A final concern to address in terms of public health is the development and spread of nosocomial candidemia. Candida colonization of hospital workers' hands may facilitate horizontal transmission of the pathogen particularly if they are involved in post-surgical care of the patients. For instance, the handling of central venous or urinary catheters by a nurse carrying Candida can serve as an increased risk for candidemia in surgical patients and this risk may only be elevated with prolonged stays in the ICU. This problem is especially relevant in resource-poor nations as poor sanitation habits and lack of proper health care techniques due to perhaps the disruption of resources through military conflict, lack of sanitary food/water, or overcrowding in hospitals can lead to increased risks of nosocomial infections. The education of third-world health care workers on the subject and establishing the practice of hygiene techniques will dramatically reduce the risk of nosocomial infections (including fungal infections) in the ICU. Perhaps health care workers can be instructed to wear personal protective equipment (gloves, face mask, etc) when administering care, discontinue the reuse of catheter tubes to cut costs, and not to overcrowd critically ill patients in the ICU. Adoption of simple sanitation practices will work to greatly reduce transmission of nosocomial fungal infections.

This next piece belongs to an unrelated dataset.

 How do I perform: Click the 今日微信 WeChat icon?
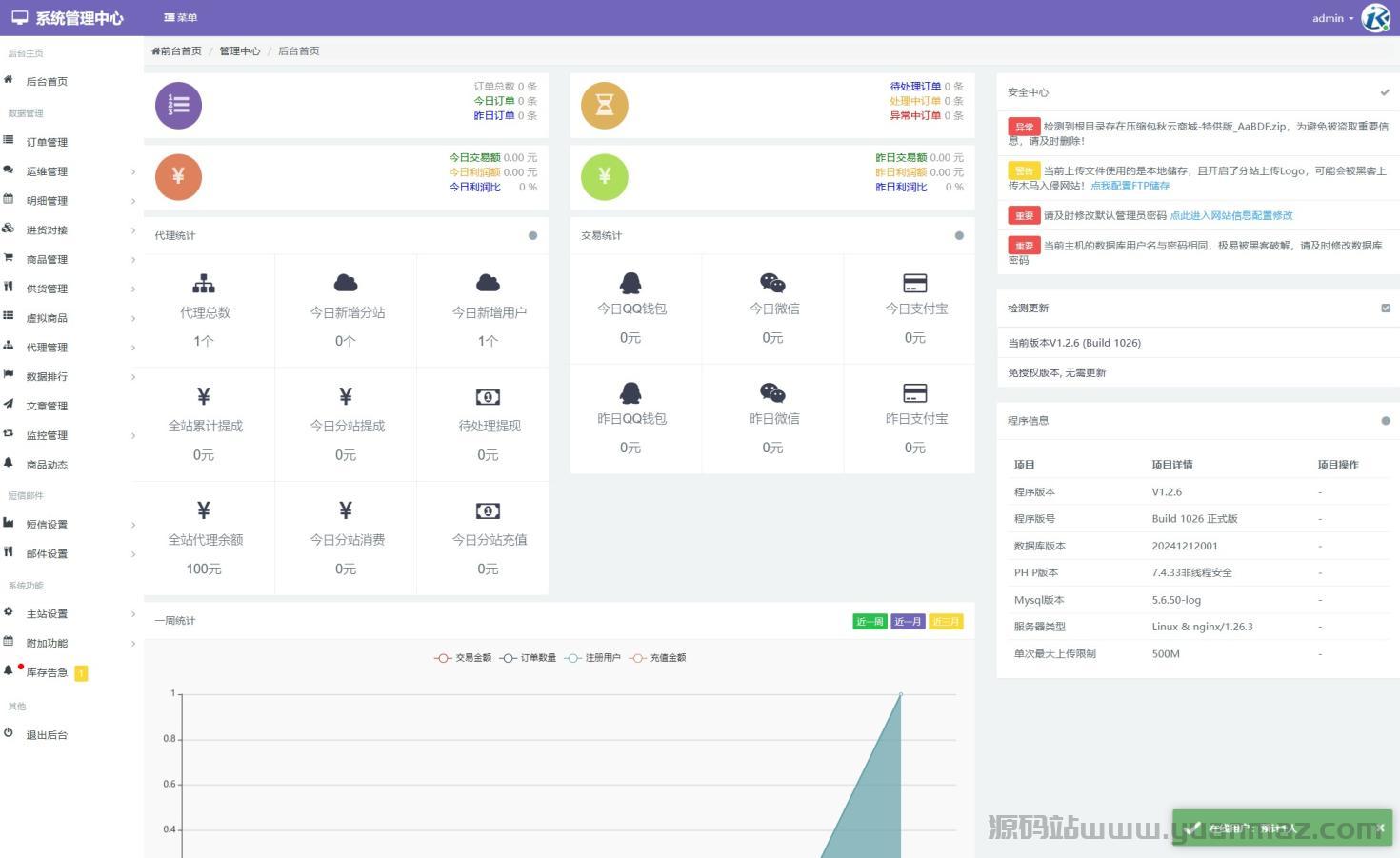(x=772, y=283)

The incidences of candidemia in surgical patients in resource-poor nations is increasing at an alarming rate given the difficulty in diagnosis, emerging antifungal resistance, and the high mortality and morbidity that is associated with invasive candidiasis. Further research that aims at understanding the epidemiology of invasive fungal infections can provide insights into the development of risk stratification strategies to minimize disease in critically ill surgical patients in the ICU. A more stringent clinical assessment of critically ill surgical patients must be adopted to identify fungal infections, even in moderately ill patients who are still at risk of developing invasive, disseminated fungal infections. Clinical thresholds must prophylaxis and initiation of antifungal treatment must be lowered, since traditional methods of multiple blood cultures or positive biopsies before treatment are too late to prevent serious illness and death. More research is needed to develop diagnostic tools that can distinguish between infection from colonization and invasion. New intervention strategies must be adopted where the misuse of antibiotics are limited and more definitive laboratory tests used to identify Candida species infection to initiate the surgical patient on EPT using low doses of minimally less toxic antifungals to prevent life-threatening invasive disease. A novel idea involves the ability to alter the gastrointestinal microbiome to facilitate an environment that restricts growth and colonization of Candida. Overall, the best intervention strategies for invasive candidiasis in surgical patients in resource-limited settings would involve early detection of invasive fungal infections, prevention of its spread in the ICU, and prophylactic/pre-emptive therapy that would be more efficient and resource-effective by decreasing the need for costly higher efficacy antifungals, risk of antifungal resistance and length of ICU stay.